OpenAI Launches gpt-realtime: Its Most Advanced Speech-to-Speech AI Model Yet

To enhance personalisation, OpenAI has introduced two exclusive new voices, Cedar and Marin, available only with gpt-realtime.

OpenAI Launches gpt-realtime: Its Most Advanced Speech-to-Speech AI Model Yet

OpenAI has unveiled gpt-realtime, its most advanced speech-to-speech AI model, promising a leap forward in natural and expressive voice interactions.

The model, now available through the Realtime API, is designed to power next-generation voice agents with unprecedented speed, accuracy, and fluency.

This follows the release of GPT-5, the most advanced model from OpenAI so far. During the same period, the San Francisco-based startup also released two open-source models.

Unlike traditional systems that stitch together separate speech-to-text and text-to-speech pipelines, gpt-realtime directly processes and generates audio within a single integrated model, reducing latency and preserving nuance in speech.

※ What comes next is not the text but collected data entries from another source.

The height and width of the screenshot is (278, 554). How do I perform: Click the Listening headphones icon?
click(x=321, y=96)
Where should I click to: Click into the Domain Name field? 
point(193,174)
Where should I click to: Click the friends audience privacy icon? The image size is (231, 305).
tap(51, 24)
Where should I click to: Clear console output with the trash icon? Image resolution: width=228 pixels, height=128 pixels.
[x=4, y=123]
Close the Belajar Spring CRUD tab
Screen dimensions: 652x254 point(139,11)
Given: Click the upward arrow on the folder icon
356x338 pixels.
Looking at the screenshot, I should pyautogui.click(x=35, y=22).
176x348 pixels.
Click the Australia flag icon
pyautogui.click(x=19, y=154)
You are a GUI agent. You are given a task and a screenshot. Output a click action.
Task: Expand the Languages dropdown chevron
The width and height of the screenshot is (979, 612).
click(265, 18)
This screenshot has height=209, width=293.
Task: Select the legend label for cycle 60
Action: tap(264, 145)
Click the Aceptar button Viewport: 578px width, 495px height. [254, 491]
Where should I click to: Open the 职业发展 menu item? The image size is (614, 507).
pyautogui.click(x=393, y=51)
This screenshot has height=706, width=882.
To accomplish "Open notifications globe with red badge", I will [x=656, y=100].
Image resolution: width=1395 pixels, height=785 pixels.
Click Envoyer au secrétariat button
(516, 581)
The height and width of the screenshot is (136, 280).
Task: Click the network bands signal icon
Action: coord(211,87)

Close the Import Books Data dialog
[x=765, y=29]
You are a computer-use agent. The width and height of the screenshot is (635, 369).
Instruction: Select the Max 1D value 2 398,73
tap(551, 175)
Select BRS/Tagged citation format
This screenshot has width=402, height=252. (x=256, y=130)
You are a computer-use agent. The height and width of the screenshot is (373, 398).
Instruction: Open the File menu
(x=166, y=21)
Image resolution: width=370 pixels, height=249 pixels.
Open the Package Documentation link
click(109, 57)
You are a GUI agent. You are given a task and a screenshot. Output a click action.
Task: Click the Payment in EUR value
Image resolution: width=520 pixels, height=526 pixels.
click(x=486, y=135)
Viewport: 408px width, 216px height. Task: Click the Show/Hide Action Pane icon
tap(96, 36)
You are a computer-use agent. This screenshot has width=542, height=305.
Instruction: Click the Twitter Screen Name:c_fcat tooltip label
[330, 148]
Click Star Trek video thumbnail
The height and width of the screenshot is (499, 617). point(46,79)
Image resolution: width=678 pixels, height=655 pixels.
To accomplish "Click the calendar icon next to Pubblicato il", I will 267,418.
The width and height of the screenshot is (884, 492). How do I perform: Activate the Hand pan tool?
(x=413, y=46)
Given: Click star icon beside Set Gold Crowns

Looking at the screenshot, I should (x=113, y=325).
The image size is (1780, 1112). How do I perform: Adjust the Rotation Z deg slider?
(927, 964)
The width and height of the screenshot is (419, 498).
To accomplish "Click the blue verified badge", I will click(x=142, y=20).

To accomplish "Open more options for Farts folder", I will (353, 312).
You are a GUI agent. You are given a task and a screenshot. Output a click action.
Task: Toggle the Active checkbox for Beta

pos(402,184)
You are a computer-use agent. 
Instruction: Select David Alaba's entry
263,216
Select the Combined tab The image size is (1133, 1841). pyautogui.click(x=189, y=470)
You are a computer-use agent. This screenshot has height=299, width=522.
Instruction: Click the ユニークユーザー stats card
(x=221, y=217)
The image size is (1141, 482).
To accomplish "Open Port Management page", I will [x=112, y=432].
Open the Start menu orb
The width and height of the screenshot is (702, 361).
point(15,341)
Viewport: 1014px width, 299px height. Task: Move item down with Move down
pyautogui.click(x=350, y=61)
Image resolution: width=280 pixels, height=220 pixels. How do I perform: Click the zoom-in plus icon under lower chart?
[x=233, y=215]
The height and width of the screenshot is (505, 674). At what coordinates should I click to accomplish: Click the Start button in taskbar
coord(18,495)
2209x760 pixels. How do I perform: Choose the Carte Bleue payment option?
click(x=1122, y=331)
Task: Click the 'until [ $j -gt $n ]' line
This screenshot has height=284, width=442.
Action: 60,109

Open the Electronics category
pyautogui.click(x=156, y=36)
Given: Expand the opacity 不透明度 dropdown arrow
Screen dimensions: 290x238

This breakthrough allows conversations to feel more fluid and human-like, whether for customer support, real-time translation, or interactive voice assistants.

The model also demonstrates significant improvements in following complex instructions, interpreting system prompts, and switching seamlessly between languages mid-sentence.

It can handle precise tasks such as reading legal disclaimers verbatim or repeating alphanumeric strings—key features for enterprise-grade applications.

To enhance personalisation, OpenAI has introduced two exclusive new voices, Cedar and Marin, available only with gpt-realtime.

“Voice AI is moving beyond novelty to production-ready systems,” OpenAI said in its announcement. “gpt-realtime brings the naturalness, reliability, and low latency needed to deploy at scale.”